Los jóvenes me preguntan sobre esa época, pues ellos no vivieron la experiencia de escribir y mandar una carta con su estampilla a un ser querido. O de esperar con ansias la llegada de alguna. Durante la Primera y Segunda Guerra Mundial o la de Vietnam, los soldados resistían la terrible experiencia de enfrentar a la muerte con la esperanza de que llegaría una carta desde su pueblo, sea de la enamorada, la esposa, la madre, los hermanos.

Los gobiernos, como el estadounidense, invertían millones para que las cartas de los soldados y de sus familiares llegaran a su destino. Todo para levantar la moral de las tropas. Hay algunas tan hermosamente escritas que se han convertido en clásicos de la literarura, como aquel libro del gran Stefan Zweig (Viena 1881-Petrópolis, Brasil 1942) que me impresionó de estudiante: ‘Carta de una desconocida’, donde un famoso escritor recibe la correspondencia de una mujer que fue su vecina a los catorce años y estuvo enamorada de él toda su vida sin que este lo supiera.

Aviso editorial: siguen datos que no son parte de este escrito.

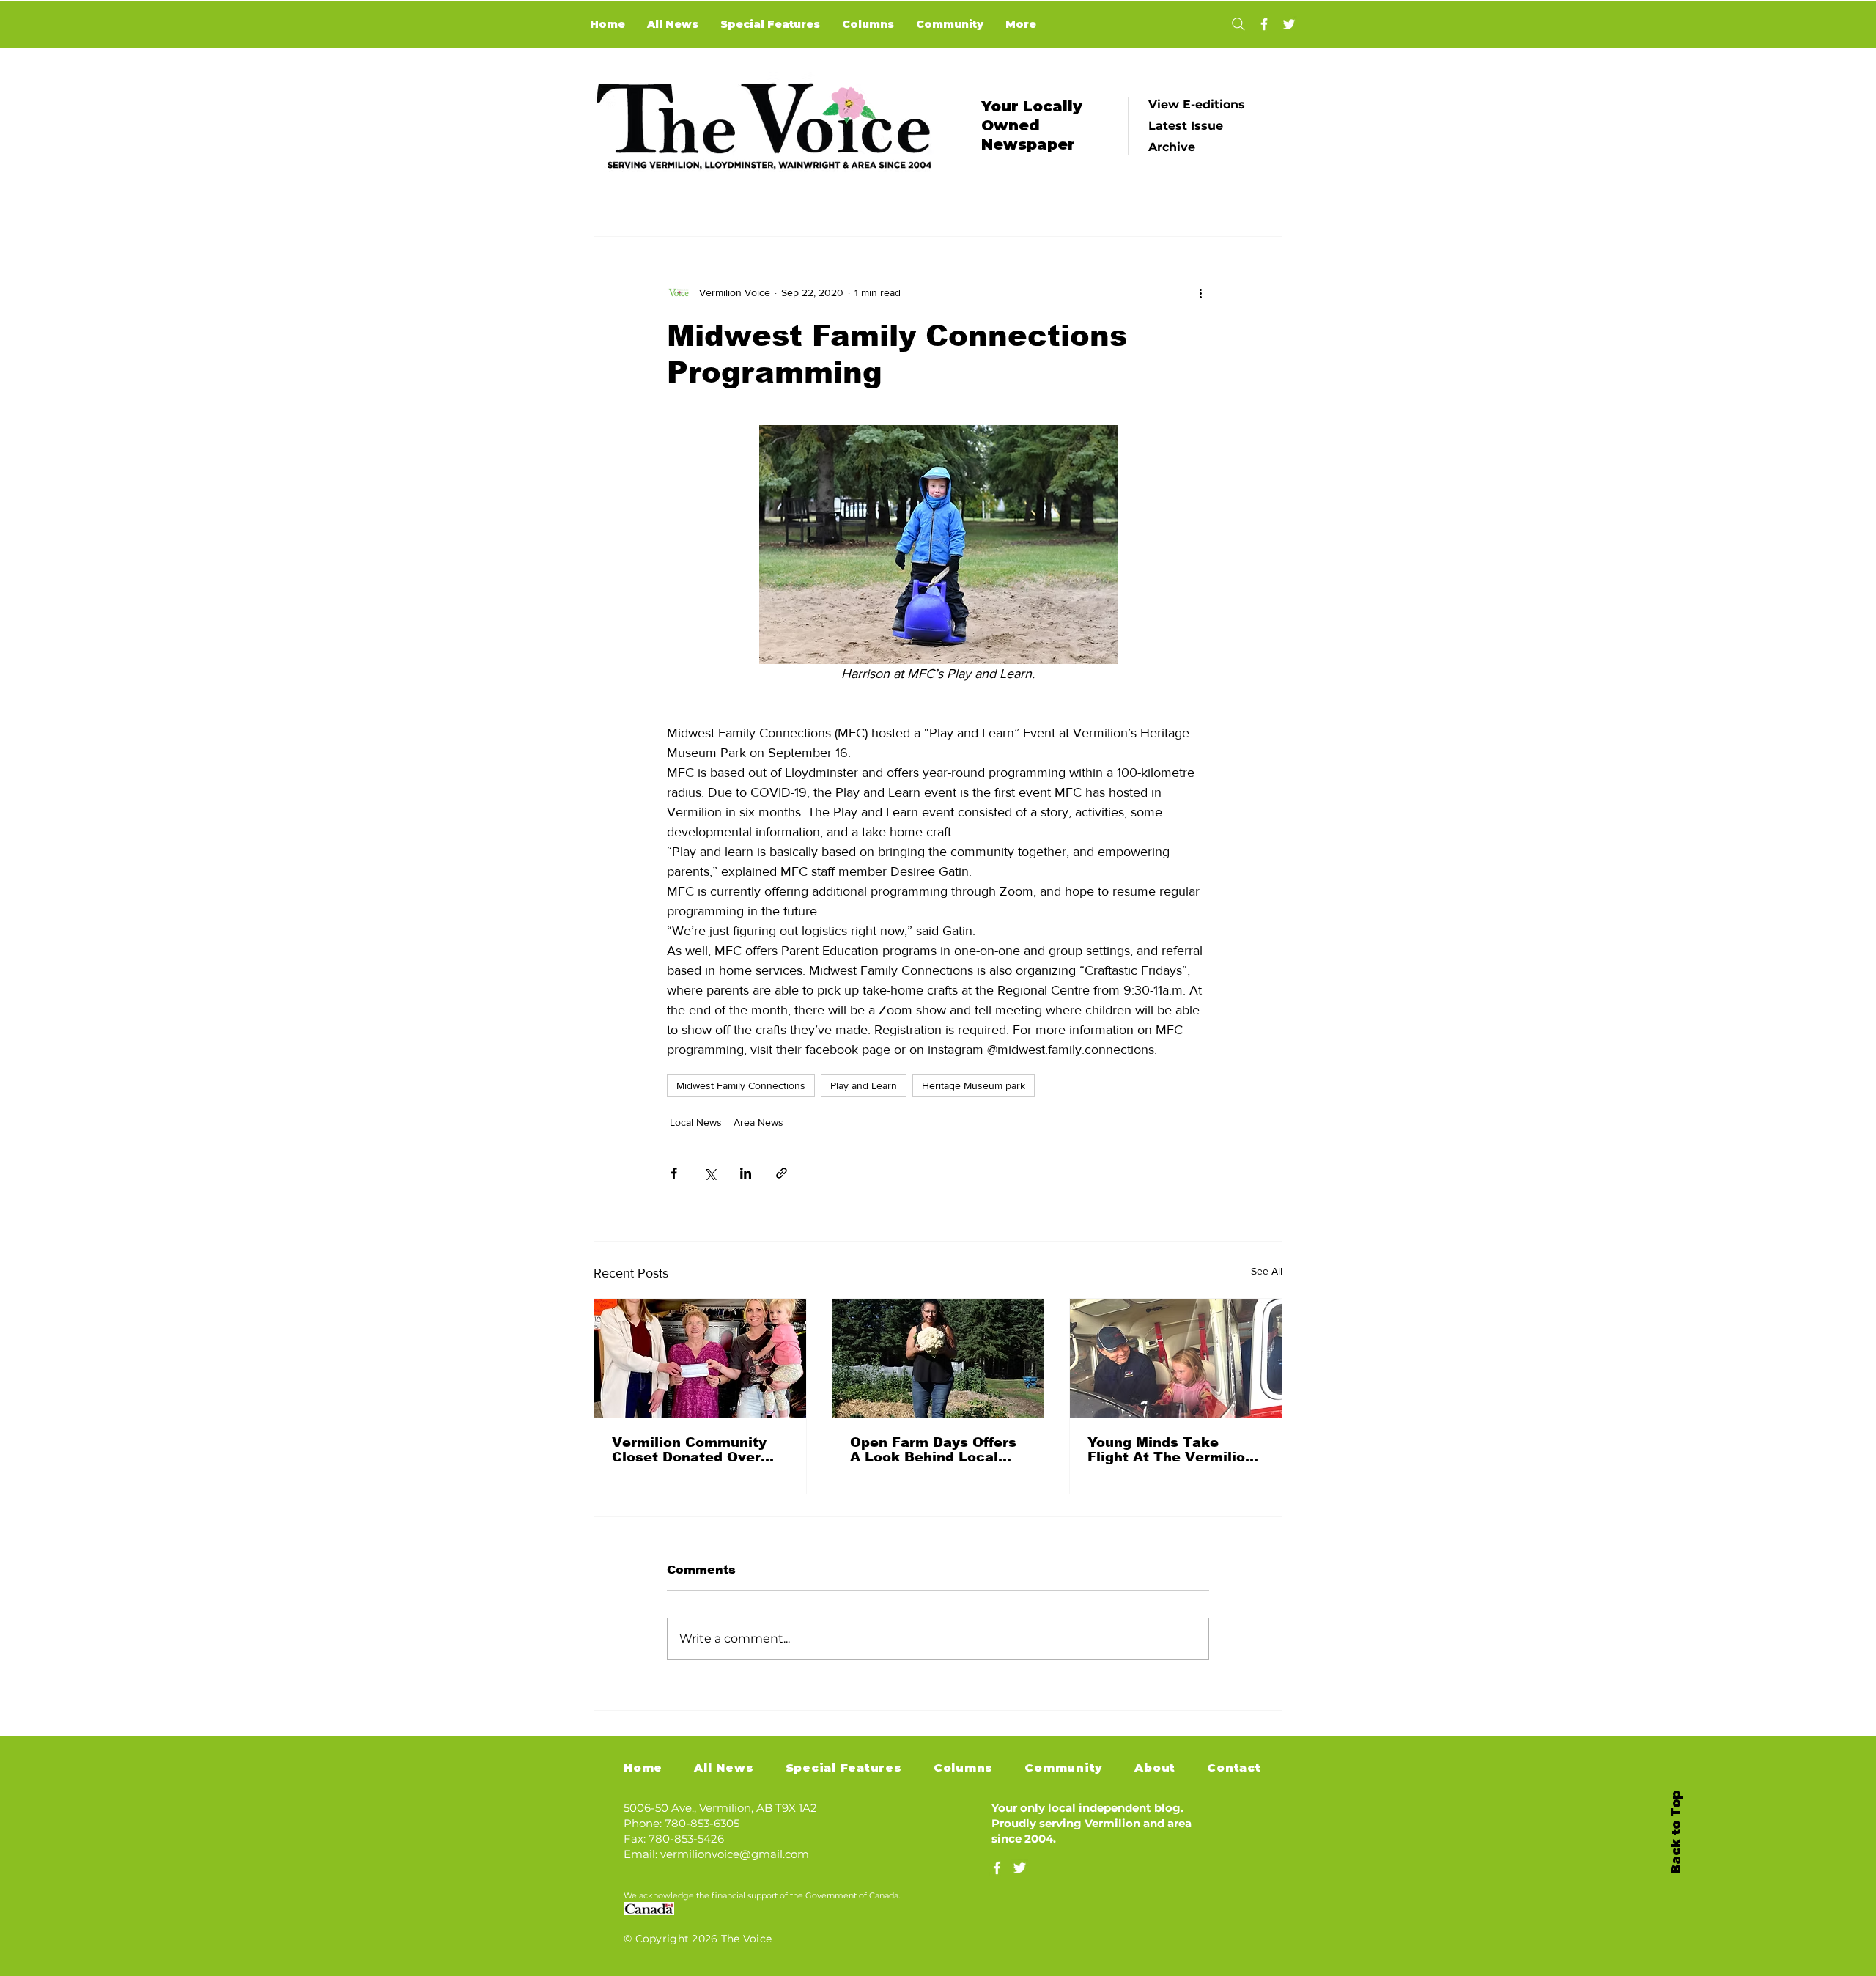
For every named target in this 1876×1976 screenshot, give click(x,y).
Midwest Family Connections (740, 1085)
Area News (758, 1122)
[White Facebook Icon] (997, 1867)
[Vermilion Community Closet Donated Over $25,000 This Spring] (700, 1358)
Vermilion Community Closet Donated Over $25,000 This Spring (689, 1449)
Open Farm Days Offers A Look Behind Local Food (933, 1449)
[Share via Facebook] (674, 1173)
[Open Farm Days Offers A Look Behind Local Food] (938, 1358)
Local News (696, 1122)
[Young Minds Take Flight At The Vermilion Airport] (1176, 1358)
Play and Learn (863, 1085)
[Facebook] (1264, 24)
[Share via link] (782, 1173)
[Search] (1238, 24)
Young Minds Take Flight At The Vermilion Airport (1170, 1449)
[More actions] (1200, 292)
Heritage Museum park (973, 1085)
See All (1266, 1271)
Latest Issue (1185, 126)
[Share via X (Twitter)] (710, 1173)
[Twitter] (1289, 24)
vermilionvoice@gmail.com (734, 1854)
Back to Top (1676, 1832)
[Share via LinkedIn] (746, 1173)
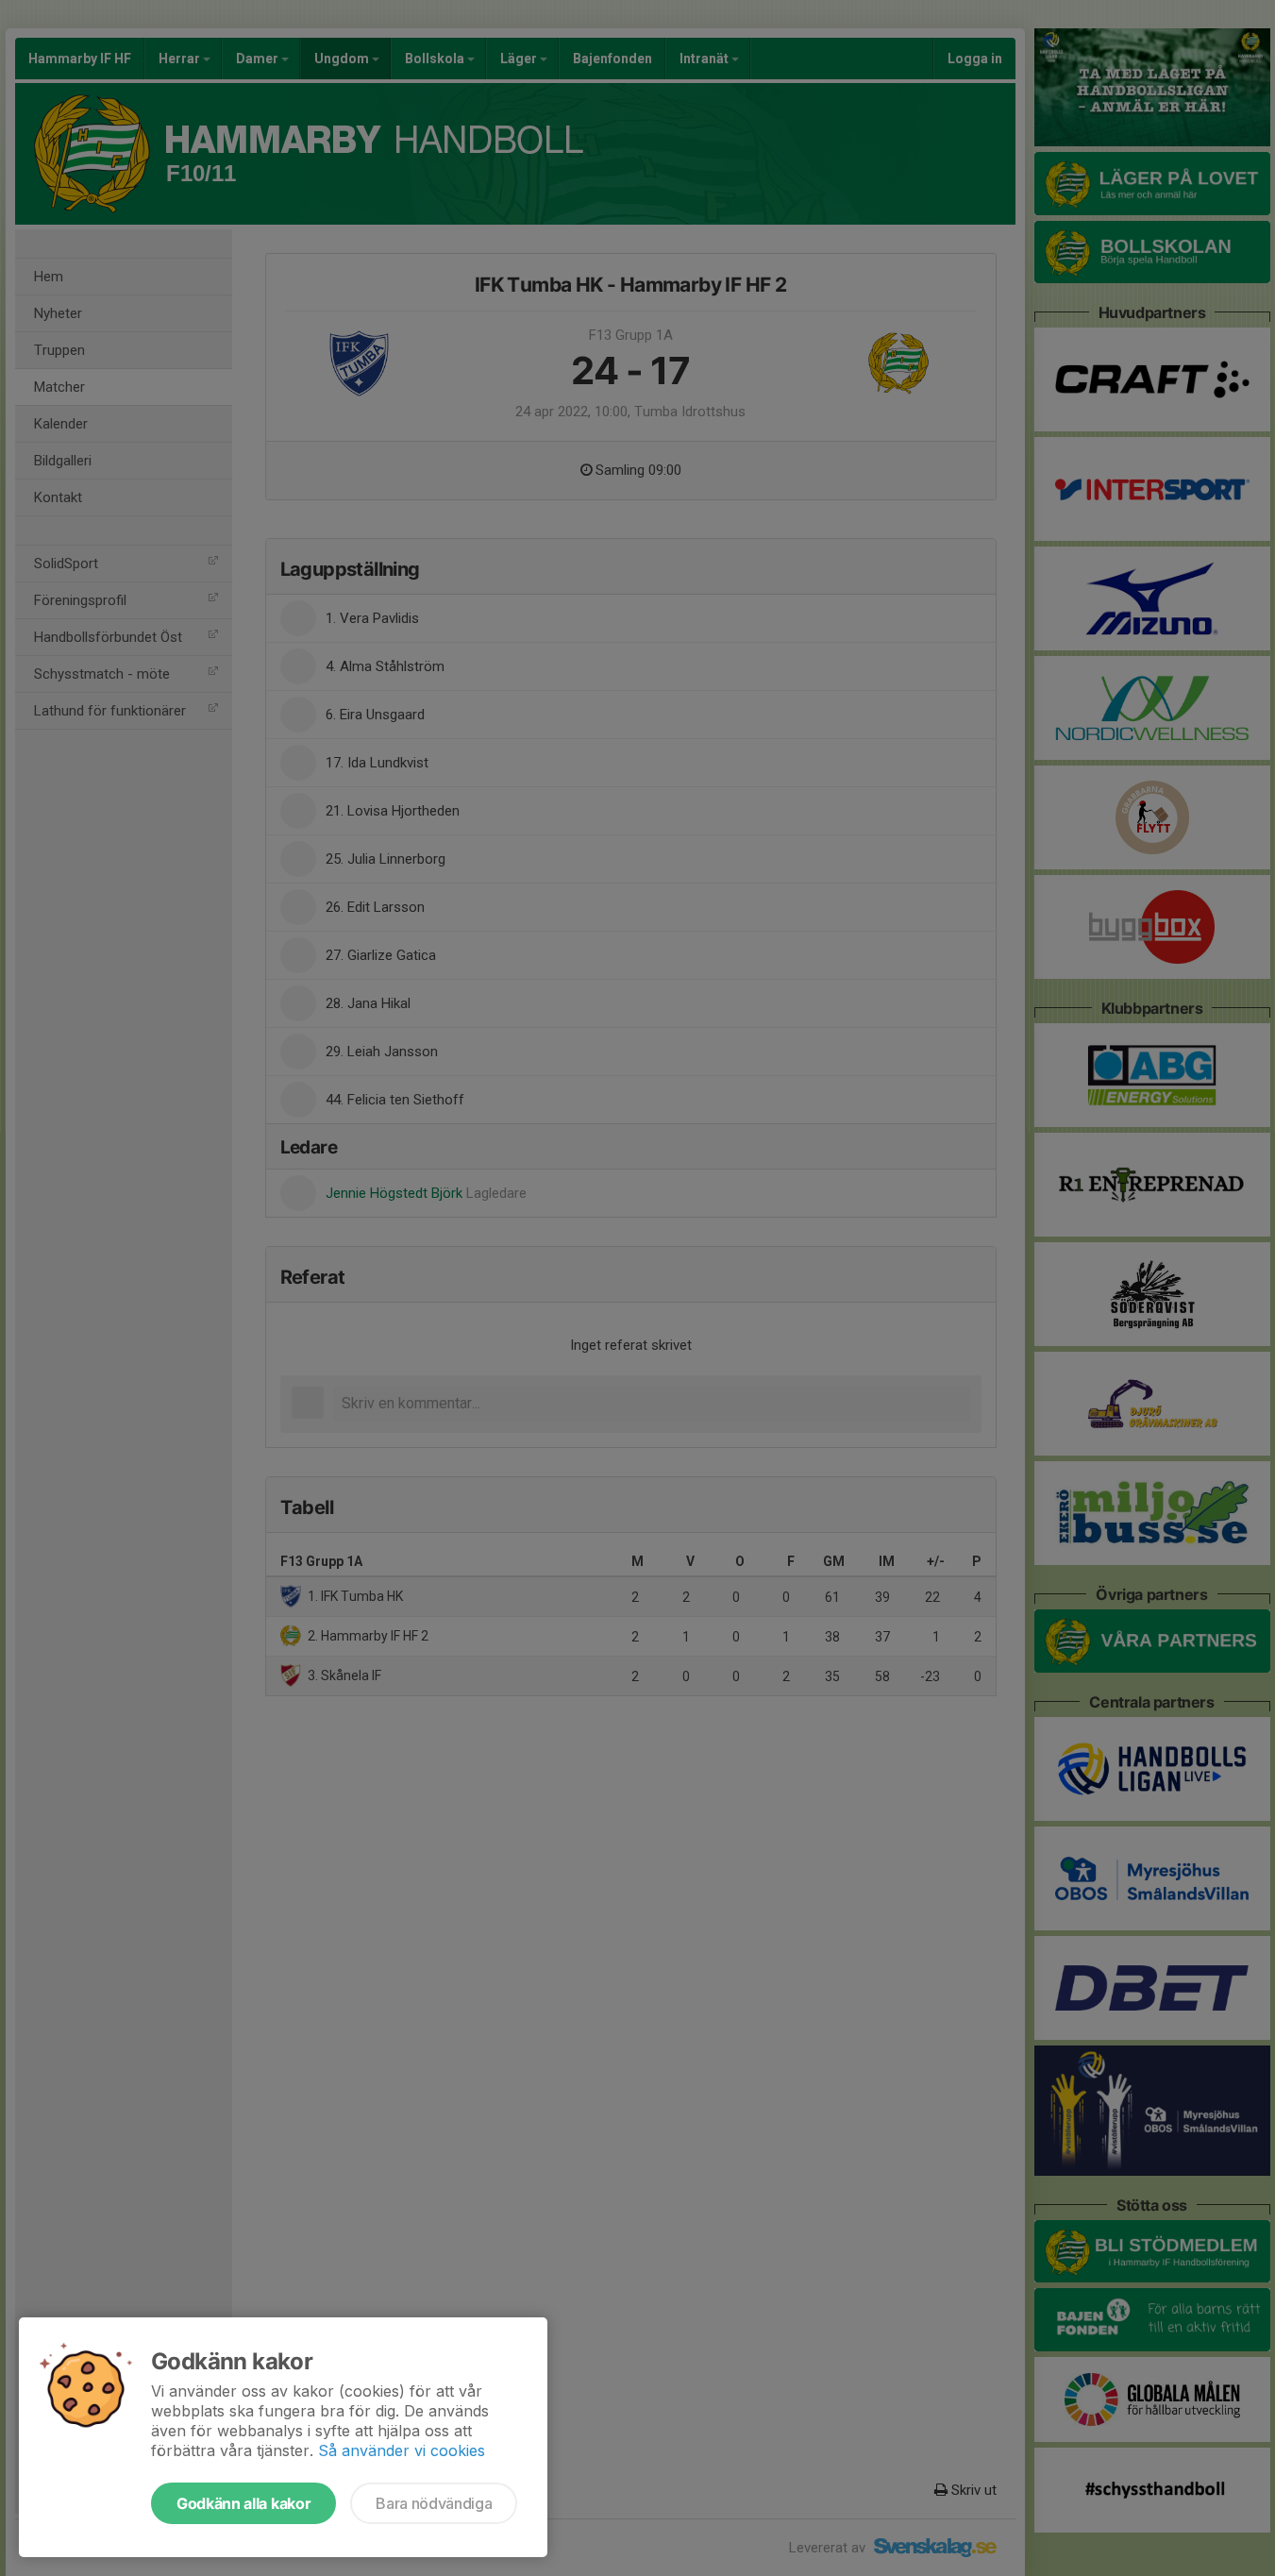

Pero el día que el narrador cumplió 41 años recibe una enigmática carta que empezaba así: ‘A ti, que nunca me has conocido. Solo quiero hablar contigo, decírtelo todo por primera vez. Tendrías que conocer toda mi vida, que siempre fue la tuya aunque nunca lo supiste. Pero solo tú conocerás mi secreto, cuando esté muerta y ya no tengas que darme una respuesta’.

Hoy veo ese comercial viral de una empresa de telefonía, , en una ‘videollamada’ con su bisnieta, y me obligó a recordar a mi abuelita Raquel cuando me pedía que la acompañara al local del ‘correo’ de la Unidad Vecinal Mirones, a dejar una carta para su hija y sus nietos que vivian en Estados Unidos. Después esperaba una semana o más, impaciente por la respuesta. Cuando llegaba a la casa el cartero con la misiva esperada, mi abuela le tenía preparado su pan con jamón y su cafecito.

Él era toda una institución en la sociedad, sobre todo en los sectores populosos y hasta en los barrios más bravos de Lima y Callao. Hoy ‘Don Pacho’ tiene más suerte que mi abuela, coloca una aplicación y, desde su sillón, con su celular pone su caraza de abuelo ‘chocho’ para enternecer a su engreída y a millones de televidentes. Bendita modernidad. Apago el televisor.